[Pixel coordinate grounding data]
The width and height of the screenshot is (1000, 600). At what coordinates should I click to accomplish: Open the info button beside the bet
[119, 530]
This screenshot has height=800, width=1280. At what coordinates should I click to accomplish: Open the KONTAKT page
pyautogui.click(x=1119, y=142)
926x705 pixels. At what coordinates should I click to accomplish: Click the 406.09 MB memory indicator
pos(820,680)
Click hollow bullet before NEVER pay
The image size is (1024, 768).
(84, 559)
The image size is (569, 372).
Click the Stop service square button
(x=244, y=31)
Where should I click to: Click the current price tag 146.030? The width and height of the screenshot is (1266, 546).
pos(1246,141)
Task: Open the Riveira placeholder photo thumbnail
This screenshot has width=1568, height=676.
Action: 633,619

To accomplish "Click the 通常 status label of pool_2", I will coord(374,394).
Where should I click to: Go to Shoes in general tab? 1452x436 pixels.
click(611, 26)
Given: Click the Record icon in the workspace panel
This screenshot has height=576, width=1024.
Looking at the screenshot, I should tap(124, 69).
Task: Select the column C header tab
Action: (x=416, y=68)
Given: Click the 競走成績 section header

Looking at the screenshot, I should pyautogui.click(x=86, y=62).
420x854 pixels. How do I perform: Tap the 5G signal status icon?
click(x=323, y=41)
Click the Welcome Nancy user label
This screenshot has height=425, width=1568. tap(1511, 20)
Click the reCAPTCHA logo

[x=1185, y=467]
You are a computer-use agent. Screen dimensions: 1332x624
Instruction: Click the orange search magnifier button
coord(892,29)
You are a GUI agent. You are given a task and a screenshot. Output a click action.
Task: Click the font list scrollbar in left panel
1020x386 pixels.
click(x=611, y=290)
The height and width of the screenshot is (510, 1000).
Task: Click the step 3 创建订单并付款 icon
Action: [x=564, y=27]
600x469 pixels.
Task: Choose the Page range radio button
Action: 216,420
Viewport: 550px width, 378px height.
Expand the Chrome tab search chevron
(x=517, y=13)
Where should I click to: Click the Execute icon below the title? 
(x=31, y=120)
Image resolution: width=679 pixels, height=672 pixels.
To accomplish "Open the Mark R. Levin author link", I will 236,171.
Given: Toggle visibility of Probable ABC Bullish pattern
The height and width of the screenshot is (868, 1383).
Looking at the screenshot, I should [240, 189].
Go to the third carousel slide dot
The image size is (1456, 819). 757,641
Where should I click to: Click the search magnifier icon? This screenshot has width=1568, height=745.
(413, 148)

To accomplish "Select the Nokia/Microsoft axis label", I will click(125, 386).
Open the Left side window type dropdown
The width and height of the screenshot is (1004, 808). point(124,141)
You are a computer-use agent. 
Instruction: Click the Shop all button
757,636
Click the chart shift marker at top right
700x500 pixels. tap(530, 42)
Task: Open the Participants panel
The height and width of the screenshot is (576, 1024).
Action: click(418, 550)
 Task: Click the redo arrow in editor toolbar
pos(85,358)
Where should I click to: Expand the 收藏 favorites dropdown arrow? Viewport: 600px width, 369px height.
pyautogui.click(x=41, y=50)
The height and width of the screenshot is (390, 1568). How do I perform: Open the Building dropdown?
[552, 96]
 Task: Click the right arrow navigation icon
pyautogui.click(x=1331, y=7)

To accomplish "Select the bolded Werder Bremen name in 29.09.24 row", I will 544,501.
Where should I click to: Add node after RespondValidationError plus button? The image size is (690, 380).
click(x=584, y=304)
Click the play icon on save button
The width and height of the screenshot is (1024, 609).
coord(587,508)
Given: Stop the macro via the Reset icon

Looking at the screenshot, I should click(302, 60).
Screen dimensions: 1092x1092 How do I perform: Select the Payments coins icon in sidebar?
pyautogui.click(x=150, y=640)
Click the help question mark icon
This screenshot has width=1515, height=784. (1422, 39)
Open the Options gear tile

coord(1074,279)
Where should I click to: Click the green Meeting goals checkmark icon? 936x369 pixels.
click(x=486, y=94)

* _Exercise description_
Copy each line of the records that has "panel" in it.

* _Solution for this task_
Given: Click the Record icon in the workspace panel
Task: Click the font list scrollbar in left panel
Task: Open the Participants panel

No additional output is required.